I agree with this rationale only with respect to those regions in which transmission providers which do not use participant funding—i.e., in those regions where the transmission provider’s load ultimately reimburses (or more accurately, subsidizes) interconnection customers for their interconnection costs.  As heatmaps serve to identify viable points of interconnection and improve queue efficiency, they help to reduce interconnection costs.  Thus, ceteris paribus, heatmaps will indirectly reduce the magnitude of the reimbursements of interconnection costs paid by load to interconnection customers.

On the other hand, in regions in which the transmission provider uses participant funding—such as in PJM and MISO—I fail to see how interconnection customers are not the sole or primary beneficiaries of the heatmap requirement.  In those regions, as interconnection customers are ultimately responsible for interconnection costs—with the exception of MISO’s (questionable, in my opinion) assignment to load of 10% of the cost of network upgrades 345 kV and above—the savings that heatmaps provide would inure to generation developers.  I question, therefore, whether the recovery of the cost of heatmaps from load in those regions would be just and reasonable.  As I stated in my Order No. 2023 Concurrence:

Commission policy may dictate that interconnection queue efficiency benefits transmission customers; however, that should not result in the costs of a requirement that best benefits interconnection customers, and really prospective interconnection customers that may ultimately not seek to interconnect, being recovered from consumers through transmission rates carte blanche.[19]

For these reasons, I concur.



[1] Improvements to Generator Interconnection Procedures and Agreements, Order No. 2023-A, 186 FERC ¶ 61,199 (2024).

[2] Improvements to Generator Interconnection Procedures and Agreements, Order No. 2023, 88 FR 61014 (Sept. 6, 2023), 184 FERC ¶ 61,054 (2023) (Christie, Comm’r, concurring at P 1) (Order No. 2023 Concurrence),

[3] Id.
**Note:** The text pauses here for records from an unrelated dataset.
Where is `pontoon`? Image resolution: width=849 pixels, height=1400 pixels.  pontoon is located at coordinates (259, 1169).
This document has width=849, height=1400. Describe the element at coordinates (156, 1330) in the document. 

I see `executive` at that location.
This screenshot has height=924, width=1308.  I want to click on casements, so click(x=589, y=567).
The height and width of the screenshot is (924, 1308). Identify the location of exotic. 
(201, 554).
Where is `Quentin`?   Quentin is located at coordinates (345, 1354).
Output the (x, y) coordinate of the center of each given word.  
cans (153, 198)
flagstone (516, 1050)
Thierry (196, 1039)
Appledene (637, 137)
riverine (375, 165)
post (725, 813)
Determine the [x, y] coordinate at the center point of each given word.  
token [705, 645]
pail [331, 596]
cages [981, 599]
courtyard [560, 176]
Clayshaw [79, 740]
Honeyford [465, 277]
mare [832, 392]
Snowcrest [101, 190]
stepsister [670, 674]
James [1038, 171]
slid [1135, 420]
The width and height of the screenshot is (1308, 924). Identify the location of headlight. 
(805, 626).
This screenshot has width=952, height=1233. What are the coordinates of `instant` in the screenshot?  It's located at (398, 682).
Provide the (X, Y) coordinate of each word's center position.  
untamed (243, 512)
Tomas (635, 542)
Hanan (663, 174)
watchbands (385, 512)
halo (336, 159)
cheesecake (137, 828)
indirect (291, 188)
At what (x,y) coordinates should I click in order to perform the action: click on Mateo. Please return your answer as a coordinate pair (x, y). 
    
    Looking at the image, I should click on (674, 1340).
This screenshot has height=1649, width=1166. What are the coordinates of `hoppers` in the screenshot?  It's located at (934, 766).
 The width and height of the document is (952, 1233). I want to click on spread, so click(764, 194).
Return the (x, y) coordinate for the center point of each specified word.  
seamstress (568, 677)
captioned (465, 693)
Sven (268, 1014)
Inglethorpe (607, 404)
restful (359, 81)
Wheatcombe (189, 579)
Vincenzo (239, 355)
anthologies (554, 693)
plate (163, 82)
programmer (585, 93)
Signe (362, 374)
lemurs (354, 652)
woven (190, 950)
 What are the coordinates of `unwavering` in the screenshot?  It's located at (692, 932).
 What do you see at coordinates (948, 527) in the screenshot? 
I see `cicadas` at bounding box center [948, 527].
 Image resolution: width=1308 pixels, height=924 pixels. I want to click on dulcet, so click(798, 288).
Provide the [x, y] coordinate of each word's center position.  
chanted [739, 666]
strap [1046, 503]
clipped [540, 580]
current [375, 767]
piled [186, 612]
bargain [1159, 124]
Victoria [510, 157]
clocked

P 2.

[4] Id. P 5 (footnote omitted).

[5] Id. PP 6-7.

[6] Id. P 8.

[7] Id. P 9.

[8] Id. P 10.

[9] Id. P 11.

[10] Order No. 2023-A, 186 FERC ¶ 61,199 at P 618 (citations omitted).

[11] Id. P 619 (citation omitted); see also id. PP 626-627.

[12] Order No. 2023 Concurrence at P 12 (emphasis added).

[13] Id. P 17.

[14] Id. P 18.

[15] Id. P 20.

[16] Order No. 2023-A, 186 FERC ¶ 61,199 at P 465 (citation omitted).

[17] Order No. 2023 Concurrence at PP 21-22.

[18] Order No. 2023-A, 186 FERC ¶ 61,199 at P 106.

[19] Order No. 2023 Concurrence at P 22 (emphasis in original).